TLDR: See Table 1 for conclusions.

Scope:

  • Training, not inference
  • Hardware: TPU v2/v3, NVIDIA V100, Intel Skylake CPU
  • Single piece of accelerator, i.e., no multi-GPU or 256-node TPU

Models and hyperparameters in ParaDnn:

  • Fully Connected: ``Input → [Layer[Node]] → Output`

    Number of layers, the number of nodes per layer, and the numbers of input and output units of the datasets.

  • Convolutional Neural Networks: Input → [Residual/Bottleneck Block]×4 → FC → Output

    A residual network contains four groups of blocks [21]. Each can be a residual block or a bottleneck block, followed by a fully-connected layer. Residual blocks have two convolutional layers and two batch normalization layers, while bottleneck blocks have three of each. Usually the minimum number of filters of a residual network is 64 and it doubles in every group, so the maximum is 512 filters. We sweep the number of blocks per group, the minimum filters, and the datasets, including input images and number of categories as outputs. An input image is square with three channels, represented by its length. To keep the study tractable, we constrain each group to have the same number of blocks.

  • Recurrent Neural Networks: Input → [RNN/LSTM/GRU Cell] → Output

    Each token of the input sequence is embedded within a fixed length vector, and the length of the vector is the embedding size. In ParaDnn, the number of layers and the embedding size are variable. The variables in the dataset include the maximum length per input sequence and the vocabulary size

  • ParaDnn tunable models’ parameters range from 10k to 1b.
  • Real-world models: Transformer, RetinaNet, ResNet-50, DenseNet, MobileNet, SqueezeNet

[Related works…] Their limitation is that they only contain today’s deep learning models, which may become obsolete as DL models evolve rapidly.

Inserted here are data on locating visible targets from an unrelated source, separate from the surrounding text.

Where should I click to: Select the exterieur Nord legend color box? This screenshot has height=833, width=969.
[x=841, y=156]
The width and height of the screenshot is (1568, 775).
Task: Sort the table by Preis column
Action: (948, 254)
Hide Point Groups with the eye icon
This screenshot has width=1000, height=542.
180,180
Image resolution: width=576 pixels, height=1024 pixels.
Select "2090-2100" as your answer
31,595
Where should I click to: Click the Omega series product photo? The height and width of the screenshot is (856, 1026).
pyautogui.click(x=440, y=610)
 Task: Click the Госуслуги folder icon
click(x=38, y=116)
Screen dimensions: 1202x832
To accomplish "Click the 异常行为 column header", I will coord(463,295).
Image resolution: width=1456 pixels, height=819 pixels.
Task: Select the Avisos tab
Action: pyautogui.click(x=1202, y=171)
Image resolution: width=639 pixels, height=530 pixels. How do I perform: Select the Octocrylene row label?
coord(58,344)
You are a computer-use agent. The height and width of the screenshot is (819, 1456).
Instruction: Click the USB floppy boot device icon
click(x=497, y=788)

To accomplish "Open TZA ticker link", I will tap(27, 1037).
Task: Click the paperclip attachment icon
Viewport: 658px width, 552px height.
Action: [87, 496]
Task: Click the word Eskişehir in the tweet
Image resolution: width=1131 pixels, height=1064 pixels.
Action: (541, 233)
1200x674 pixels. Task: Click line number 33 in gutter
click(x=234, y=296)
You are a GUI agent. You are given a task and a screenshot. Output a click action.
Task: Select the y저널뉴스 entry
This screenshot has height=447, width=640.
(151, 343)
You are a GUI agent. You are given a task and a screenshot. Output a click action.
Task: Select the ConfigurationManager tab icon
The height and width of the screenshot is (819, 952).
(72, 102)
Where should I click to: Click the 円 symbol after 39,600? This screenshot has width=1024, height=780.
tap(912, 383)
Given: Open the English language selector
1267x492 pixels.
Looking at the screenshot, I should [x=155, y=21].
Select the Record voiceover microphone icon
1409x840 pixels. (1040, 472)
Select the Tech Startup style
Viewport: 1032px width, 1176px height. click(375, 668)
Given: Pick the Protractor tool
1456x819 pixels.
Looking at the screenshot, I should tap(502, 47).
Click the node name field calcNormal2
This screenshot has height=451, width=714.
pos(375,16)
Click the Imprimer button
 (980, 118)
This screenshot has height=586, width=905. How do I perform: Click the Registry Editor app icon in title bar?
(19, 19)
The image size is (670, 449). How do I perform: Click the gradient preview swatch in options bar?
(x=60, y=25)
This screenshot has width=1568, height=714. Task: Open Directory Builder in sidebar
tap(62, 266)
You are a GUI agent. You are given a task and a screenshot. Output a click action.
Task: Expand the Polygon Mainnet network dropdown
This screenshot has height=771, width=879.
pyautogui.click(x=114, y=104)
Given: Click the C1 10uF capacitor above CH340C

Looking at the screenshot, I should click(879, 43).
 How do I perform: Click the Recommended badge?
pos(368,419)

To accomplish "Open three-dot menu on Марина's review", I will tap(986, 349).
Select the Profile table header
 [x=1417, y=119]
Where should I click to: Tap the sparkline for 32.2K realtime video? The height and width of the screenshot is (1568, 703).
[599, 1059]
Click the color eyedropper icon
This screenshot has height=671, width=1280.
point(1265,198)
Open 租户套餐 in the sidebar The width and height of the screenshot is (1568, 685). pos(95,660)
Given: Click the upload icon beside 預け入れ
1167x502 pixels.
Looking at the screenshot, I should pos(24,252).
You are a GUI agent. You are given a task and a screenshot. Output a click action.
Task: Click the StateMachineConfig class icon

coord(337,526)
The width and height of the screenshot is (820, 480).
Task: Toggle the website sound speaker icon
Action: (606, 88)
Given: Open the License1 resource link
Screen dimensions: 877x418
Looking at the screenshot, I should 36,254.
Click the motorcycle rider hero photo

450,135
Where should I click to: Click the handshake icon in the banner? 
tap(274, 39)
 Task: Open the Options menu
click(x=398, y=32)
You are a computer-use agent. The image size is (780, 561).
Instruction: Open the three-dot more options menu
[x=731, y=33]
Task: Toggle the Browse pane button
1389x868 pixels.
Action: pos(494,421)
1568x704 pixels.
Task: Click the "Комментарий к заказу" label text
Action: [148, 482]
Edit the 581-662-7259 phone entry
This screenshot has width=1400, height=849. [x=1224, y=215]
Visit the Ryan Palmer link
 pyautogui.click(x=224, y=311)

But ParaDnn also only contains today’s model? And MLPerf said you can add more models into it later.

Hardware: GPU and TPU all use HBM instead of DDR and provides way more memory bandwidth.

Roofline Model:

  • FC: large batch sizes make FCs more compute-bound, and more nodes make FCs more memorybound.
  • CNN: models close to ResNet-50 are compute-bound, while a majority of the CNNs are bottlenecked by memory bandwidth. The CNNs’ higher FLOPS comes from higher arithmetic intensity caused by more filters.
  • The only compute-bound operation is large fused MatMul.
  • Even compute-bound FC/CNN models contain a noticeable fraction of memory-bound operations.

Multi TPU cores:

  • Inter-core communication overhead is significant.
  • CNN performs better than FC because FC contains more parameters.

Software stack advances: Upgrading TensorFlow and CUDA both helps performance.